Introduction
Deploying large language models efficiently requires specialized serving infrastructure. This guide compares three leading solutions: NVIDIA Triton Inference Server, vLLM, and Hugging Face Text Generation Inference (TGI).
Each offers different trade-offs between throughput, latency, features, and hardware optimization.
Understanding LLM Serving
Key concepts in LLM serving:
- Throughput: Tokens processed per second
- Latency: Time to first token (TTFT) and per-token latency
- Batching: Grouping requests for efficient processing
- KV Cache: Caching attention key-values for efficiency
- Quantization: Reducing model size for faster inference
# Key metrics to measure
metrics = {
"throughput": "tokens/second across all requests",
"latency_p50": "50th percentile response time",
"latency_p99": "99th percentile response time",
"ttft": "time to first token",
"batch_size": "average batching efficiency",
"gpu_utilization": "GPU usage percentage"
}
NVIDIA Triton Inference Server
Triton is a production-grade serving solution with broad framework support and optimization features.
Triton Setup
# config.pbtxt - Triton model configuration
name: "llama-2-7b"
platform: "pytorch_libtorch"
max_batch_size: 32
input [
{
name: "input_ids"
shape: [-1]
data_type: INT64
},
{
name: "attention_mask"
shape: [-1]
data_type: INT64
}
]
output [
{
name: "logits"
shape: [-1, 32000]
data_type: FP32
}
]
dynamic_batching {
preferred_batch_size: [8, 16, 32]
max_queue_delay_microseconds: 100000
}
optimization {
graph: {
enabled: true
}
}
Triton Python Client
import tritonclient.http as httpclient
from tritonclient.utils import np_to_triton_dtype
import numpy as np
# Connect to Triton server
client = httpclient.InferenceServerClient(url="localhost:8000")

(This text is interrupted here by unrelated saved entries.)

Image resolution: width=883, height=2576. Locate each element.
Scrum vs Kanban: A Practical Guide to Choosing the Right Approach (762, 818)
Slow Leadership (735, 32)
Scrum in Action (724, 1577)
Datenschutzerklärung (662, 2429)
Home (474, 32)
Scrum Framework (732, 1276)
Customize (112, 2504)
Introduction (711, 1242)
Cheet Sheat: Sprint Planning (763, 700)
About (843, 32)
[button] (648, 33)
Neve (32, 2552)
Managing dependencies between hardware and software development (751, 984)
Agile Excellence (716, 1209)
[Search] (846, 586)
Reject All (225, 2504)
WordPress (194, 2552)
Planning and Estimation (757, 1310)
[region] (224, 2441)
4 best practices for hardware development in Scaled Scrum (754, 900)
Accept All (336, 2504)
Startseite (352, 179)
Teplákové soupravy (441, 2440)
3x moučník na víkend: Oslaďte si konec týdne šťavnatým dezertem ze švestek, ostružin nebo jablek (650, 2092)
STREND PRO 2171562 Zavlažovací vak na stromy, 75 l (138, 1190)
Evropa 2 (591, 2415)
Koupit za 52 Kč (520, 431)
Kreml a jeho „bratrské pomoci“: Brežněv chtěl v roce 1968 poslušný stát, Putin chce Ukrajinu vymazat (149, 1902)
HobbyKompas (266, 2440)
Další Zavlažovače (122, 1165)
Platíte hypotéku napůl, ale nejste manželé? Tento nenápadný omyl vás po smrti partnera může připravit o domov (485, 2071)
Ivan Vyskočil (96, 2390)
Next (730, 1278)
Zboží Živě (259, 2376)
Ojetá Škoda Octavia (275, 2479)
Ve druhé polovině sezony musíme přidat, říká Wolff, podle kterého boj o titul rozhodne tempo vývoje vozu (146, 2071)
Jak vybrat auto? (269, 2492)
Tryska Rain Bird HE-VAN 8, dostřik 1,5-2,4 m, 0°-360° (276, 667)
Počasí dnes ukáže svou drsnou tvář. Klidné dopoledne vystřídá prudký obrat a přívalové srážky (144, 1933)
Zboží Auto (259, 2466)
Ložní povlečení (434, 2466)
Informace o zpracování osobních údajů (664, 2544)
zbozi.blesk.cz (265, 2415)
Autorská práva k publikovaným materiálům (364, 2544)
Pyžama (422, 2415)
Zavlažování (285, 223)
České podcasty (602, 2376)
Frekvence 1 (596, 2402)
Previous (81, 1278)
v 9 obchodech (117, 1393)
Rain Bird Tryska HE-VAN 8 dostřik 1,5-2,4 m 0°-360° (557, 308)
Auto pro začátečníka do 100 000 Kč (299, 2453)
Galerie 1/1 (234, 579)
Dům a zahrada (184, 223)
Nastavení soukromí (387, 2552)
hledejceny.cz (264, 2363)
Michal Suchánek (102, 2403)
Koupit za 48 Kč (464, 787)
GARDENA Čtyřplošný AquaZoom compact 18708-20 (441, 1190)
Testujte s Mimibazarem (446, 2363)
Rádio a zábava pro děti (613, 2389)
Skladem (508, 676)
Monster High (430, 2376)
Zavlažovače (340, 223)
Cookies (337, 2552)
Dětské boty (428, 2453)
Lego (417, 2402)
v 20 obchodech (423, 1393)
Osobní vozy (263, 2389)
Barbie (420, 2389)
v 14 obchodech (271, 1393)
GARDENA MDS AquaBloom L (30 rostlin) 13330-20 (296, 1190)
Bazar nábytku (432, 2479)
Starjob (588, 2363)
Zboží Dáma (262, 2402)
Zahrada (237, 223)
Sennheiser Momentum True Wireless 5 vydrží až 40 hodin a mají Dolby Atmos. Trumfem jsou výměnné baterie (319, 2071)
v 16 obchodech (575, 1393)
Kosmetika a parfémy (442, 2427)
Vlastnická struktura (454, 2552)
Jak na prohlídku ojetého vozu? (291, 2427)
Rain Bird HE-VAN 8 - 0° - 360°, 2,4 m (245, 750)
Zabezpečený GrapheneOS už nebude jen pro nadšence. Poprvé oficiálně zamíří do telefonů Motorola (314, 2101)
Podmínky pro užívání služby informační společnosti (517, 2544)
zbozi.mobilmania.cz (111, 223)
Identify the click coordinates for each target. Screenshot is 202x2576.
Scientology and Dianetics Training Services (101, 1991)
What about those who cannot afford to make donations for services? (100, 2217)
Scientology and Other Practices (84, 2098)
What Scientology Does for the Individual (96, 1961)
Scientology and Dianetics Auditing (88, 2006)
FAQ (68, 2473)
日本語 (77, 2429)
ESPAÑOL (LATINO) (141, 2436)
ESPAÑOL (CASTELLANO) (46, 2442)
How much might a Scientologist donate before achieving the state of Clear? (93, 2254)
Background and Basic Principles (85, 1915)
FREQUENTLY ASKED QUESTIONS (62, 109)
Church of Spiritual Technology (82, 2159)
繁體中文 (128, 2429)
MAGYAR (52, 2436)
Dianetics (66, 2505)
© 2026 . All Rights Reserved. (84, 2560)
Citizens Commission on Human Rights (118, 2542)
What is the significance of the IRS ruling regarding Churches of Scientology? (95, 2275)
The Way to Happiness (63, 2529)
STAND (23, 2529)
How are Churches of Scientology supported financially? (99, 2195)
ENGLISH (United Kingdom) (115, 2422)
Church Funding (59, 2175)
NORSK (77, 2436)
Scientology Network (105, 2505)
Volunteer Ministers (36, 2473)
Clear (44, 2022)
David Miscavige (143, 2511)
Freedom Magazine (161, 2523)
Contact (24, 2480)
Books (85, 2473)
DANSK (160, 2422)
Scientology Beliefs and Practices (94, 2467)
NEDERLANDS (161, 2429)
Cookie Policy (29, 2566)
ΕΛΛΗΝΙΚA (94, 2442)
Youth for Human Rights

def generate(prompt: str, max_tokens: int = 100):
# Tokenize
inputs = tokenizer(prompt, return_tensors="np")
# Prepare Triton inputs
input_ids = httpclient.InferInput(
name="input_ids",
shape=inputs["input_ids"].shape,
datatype=np_to_triton_dtype(inputs["input_ids"].dtype])
input_ids.set_data_from_numpy(inputs["input_ids"])
attention_mask = httpclient.InferInput(
name="attention_mask",
shape=inputs["attention_mask"].shape,
datatype=np_to_triton_dtype(inputs["attention_mask"].dtype))
attention_mask.set_data_from_numpy(inputs["attention_mask"])
# Configure output
request = client.infer(
model_name="llama-2-7b",
inputs=[input_ids, attention_mask],
outputs=None,
headers={"Authorization": f"Bearer {token}"}
)
# Decode response
output = request.as_numpy("logits")
return tokenizer.decode(output)
Triton Ensemble Models
# Ensemble: tokenization -> model -> detokenization
name: "llm_ensemble"
input [
{
name: "prompt"
data_type: TYPE_STRING
}
]
output [
{
name: "response"
data_type: TYPE_STRING
}
]
ensemble_scheduling {
step [
{
model_name: "tokenizer"
input_map: { key: "input" value: "prompt" }
output_map: { key: "output" value: "input_ids" }
},
{
model_name: "llama-2-7b"
input_map: { key: "input_ids" value: "input_ids" }
output_map: { key: "logits" value: "logits" }
},
{
model_name: "detokenizer"
input_map: { key: "logits" value: "logits" }
output_map: { key: "output" value: "response" }
}
]
}
Triton Performance Optimization
# Optimized config with dynamic batching
name: "llama-2-7b-optimized"
platform: "pytorch_libtorch"
max_batch_size: 64
instance_group [
{
kind: KIND_GPU
count: 4 # Multiple GPUs
}
]
dynamic_batching {
preferred_batch_size: [16, 32, 64]
max_queue_delay_microseconds: 50000 # 50ms max wait
}
optimization {
graph: {
enabled: true # CUDA graphs
}
execution_accelerators {
gpu_execution_accelerator: [
{
name: "tensorrt"
parameters {
key: "precision"
value: "fp16"
}
}
]
}
}
vLLM: High-Throughput LLM Serving
vLLM specializes in optimized throughput with PagedAttention and continuous batching.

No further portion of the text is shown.